Search and indexing problems
The search bar doesn't show the option to search all folders
For all users
If all users are affected, the issue probably occurs following an email migration at the folder system level. This means that the Elasticsearch index does not exist.
You can run the ConsolidateMailSpoolIndexJob
task to create the index and index all mails on the server:
-
go to the admin console > System Management > Planning > run
ConsolidateMailSpoolIndexJob
-
or CLI Admin Client > execute the
consolidateIndex
maintenance operation:bm-cli maintenance consolidateIndex domain.net
As this operation is very resource-intensive, it can be performed by groups of users, using the --match option:
bm-cli maintenance consolidateIndex --match "a.\*" domain.net
bm-cli maintenance consolidateIndex --match "[b-c].\*" domain.net
For a few users only
If the problem only concerns one or a few users, this means that the ElasticSearch index for them is non-existent or corrupted, and needs to be recreated:
-
either by going into each user's admin page and executing "Validate and repair user data" then "Consolidate mailbox index" then, if there's no improvement, "Reconstruct mailbox index"
-
or via CLI Admin Client:
bm-cli maintenance repair user@domain.net
bm-cli maintenance consolidateIndex user@domain.net
In some cases "Consolidating index" is not enough and it is then necessary to restart a full indexing with the --reset flag:
bm-cli maintenance consolidateIndex --reset user@domain.tld
Some search results are missing
In the event of temporary problems with the indexing service, it is possible that some messages sent and received during this period have not been indexed. In this case, simply run the ConsolidateMailSpoolIndexJob
task, which will calculate the difference between messages at IMAP level and in the index, then index only the missing messages.
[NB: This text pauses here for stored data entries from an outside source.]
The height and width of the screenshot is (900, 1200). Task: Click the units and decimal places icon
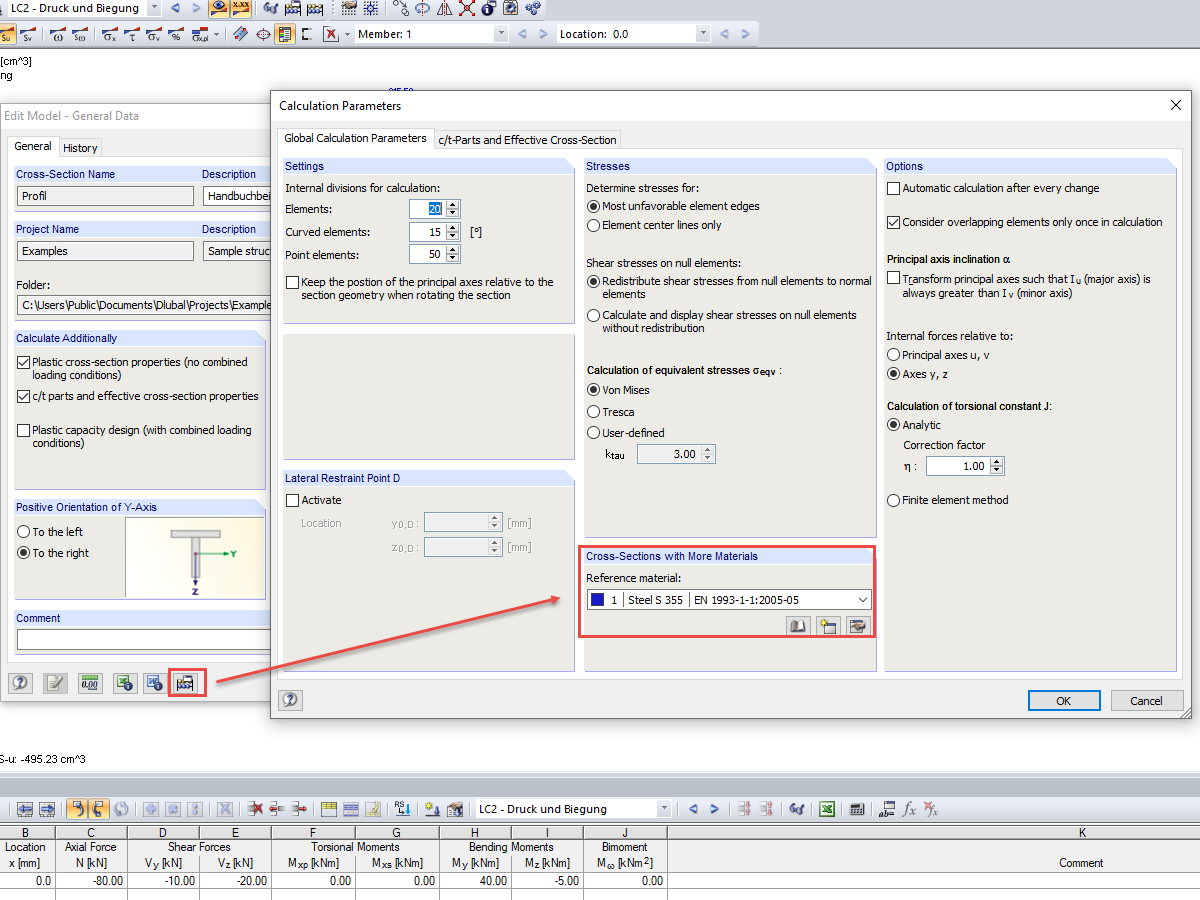pyautogui.click(x=90, y=683)
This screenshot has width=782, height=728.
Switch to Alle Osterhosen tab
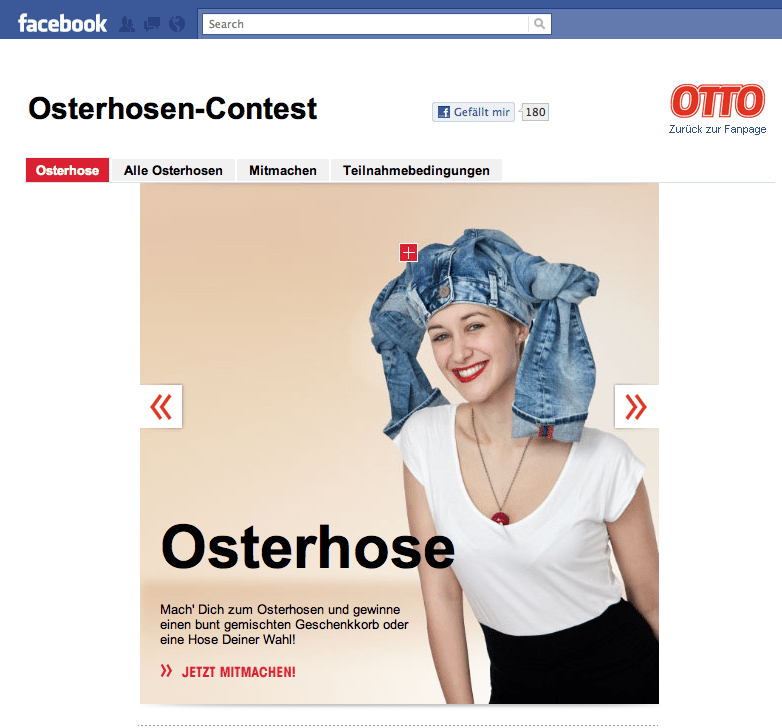[173, 171]
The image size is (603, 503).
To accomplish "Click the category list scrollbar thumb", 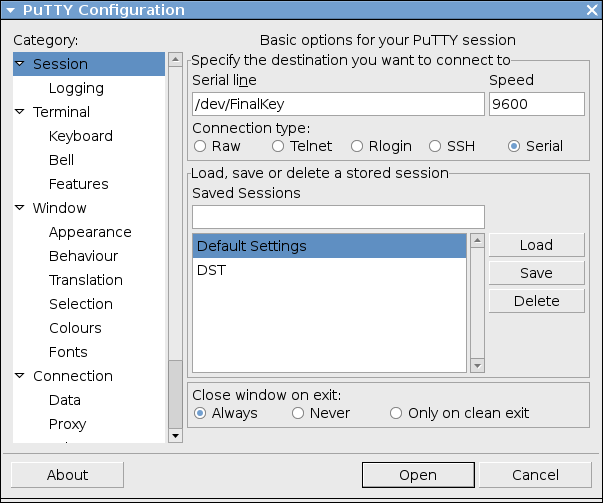I will coord(175,394).
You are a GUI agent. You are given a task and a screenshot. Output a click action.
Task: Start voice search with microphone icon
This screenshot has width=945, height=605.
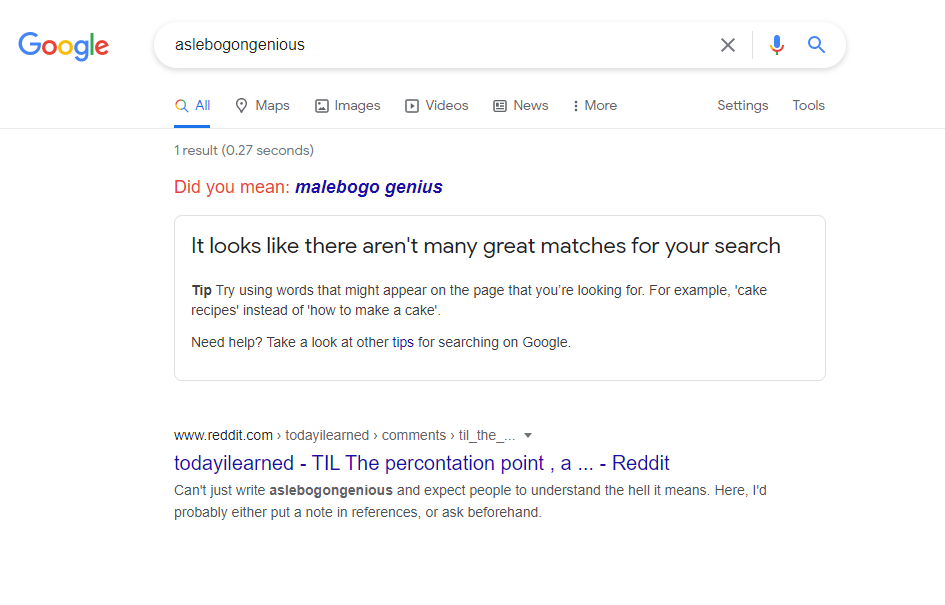click(777, 45)
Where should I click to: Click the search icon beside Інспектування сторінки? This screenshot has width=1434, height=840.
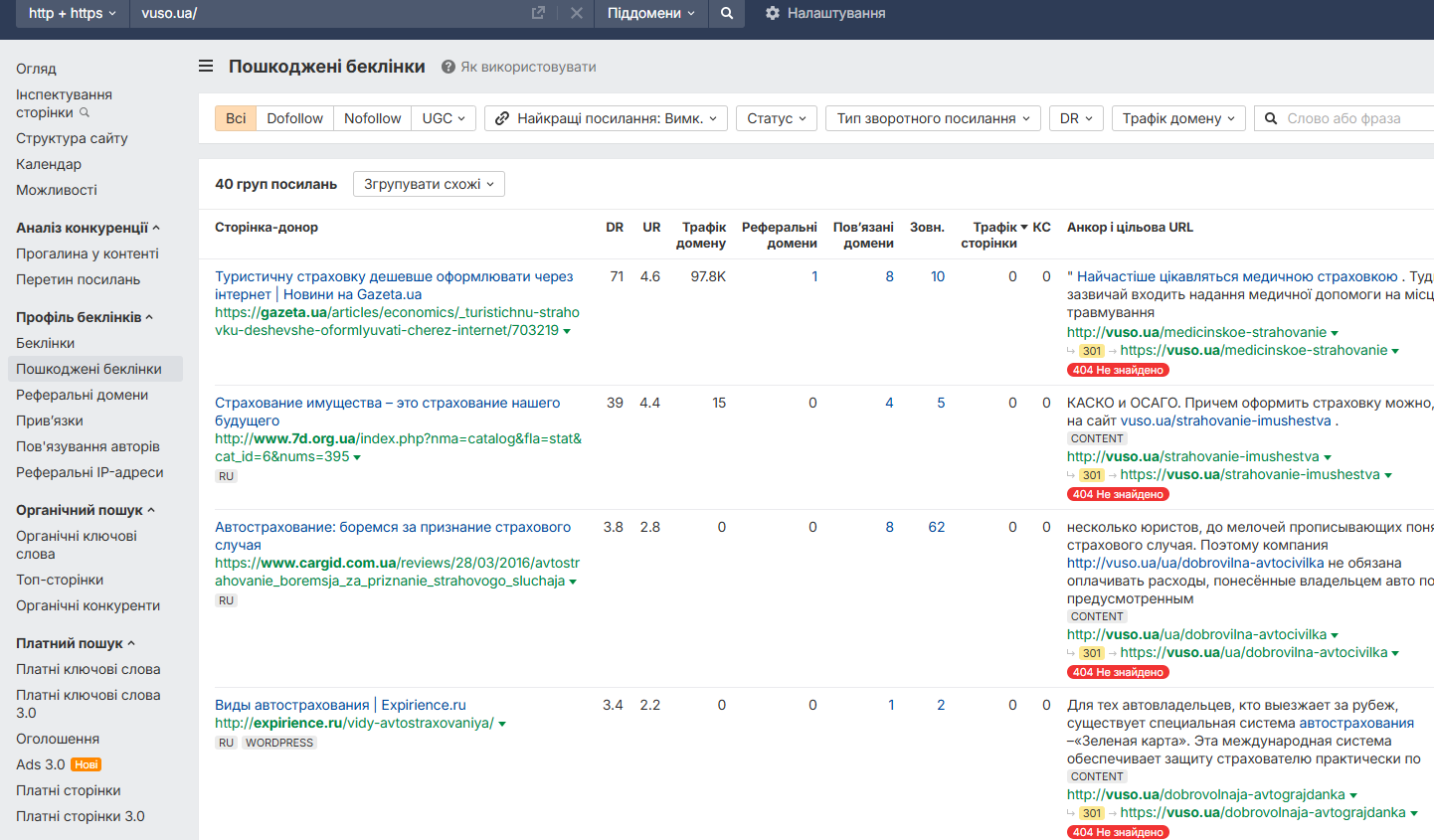coord(85,112)
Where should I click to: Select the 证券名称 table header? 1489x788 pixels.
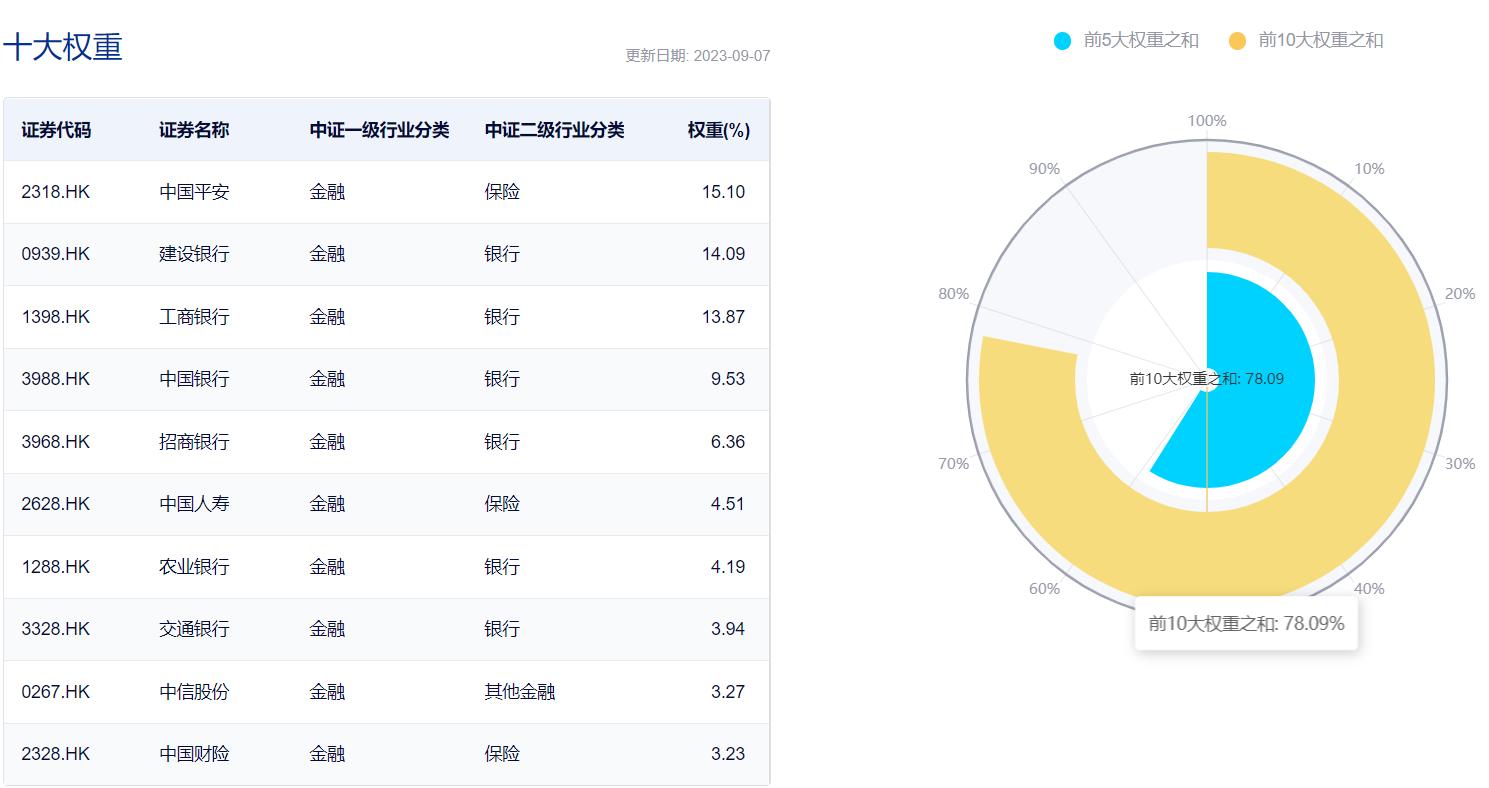click(193, 130)
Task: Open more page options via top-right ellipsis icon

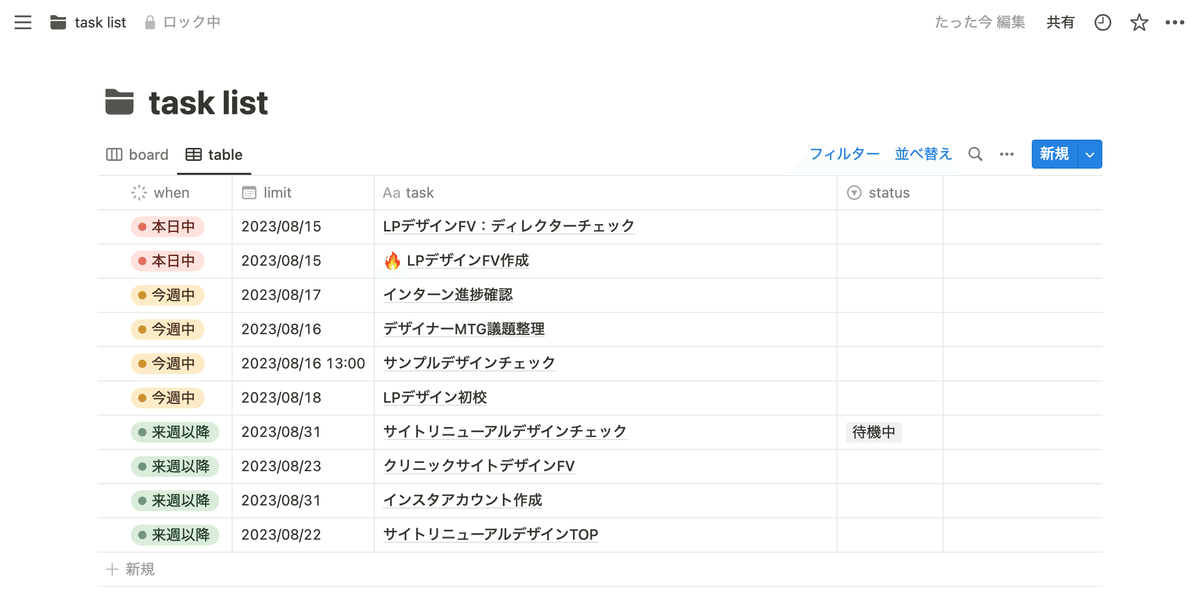Action: (1175, 22)
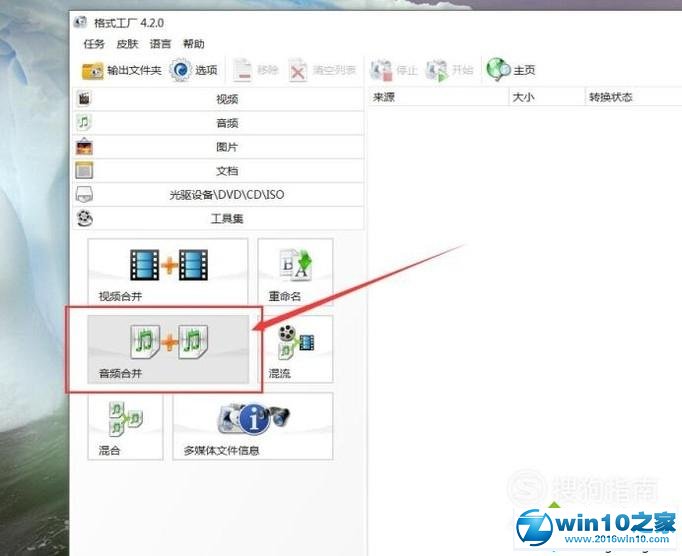Collapse the 工具集 utilities section

(226, 218)
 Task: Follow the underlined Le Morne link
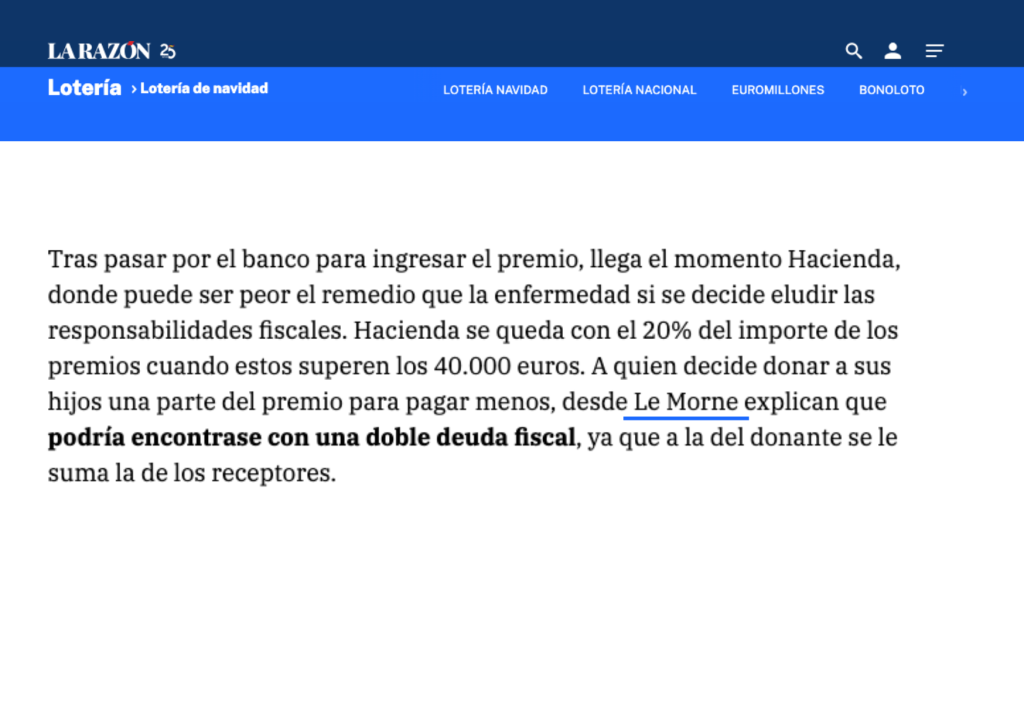click(686, 402)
An error is displayed during a search
This may be caused by an inconsistency between the list of IMAP folders and the database. You can use the "check and repair" maintenance operation -- which can be accessed from the Maintenance tab in the user's admin page – to rebuild this list. Then re-indexing the mailbox should fix the issue.
If this isn't the case, /var/log/bm-webmail.errors
logs may the cause.
An error is displayed when accessing a message found by a search
This is probably due to an indexing fault when the message was moved. You can use the "Consolidate mailbox index" maintenance operation – which can be accessed from the Maintenance tab in the user's admin page – to update the search index.
ElasticSearch switches to "read only" mode
Issue: ES puts itself in "read-only" mode, the cluster is green but a restart doesn't fix the issue.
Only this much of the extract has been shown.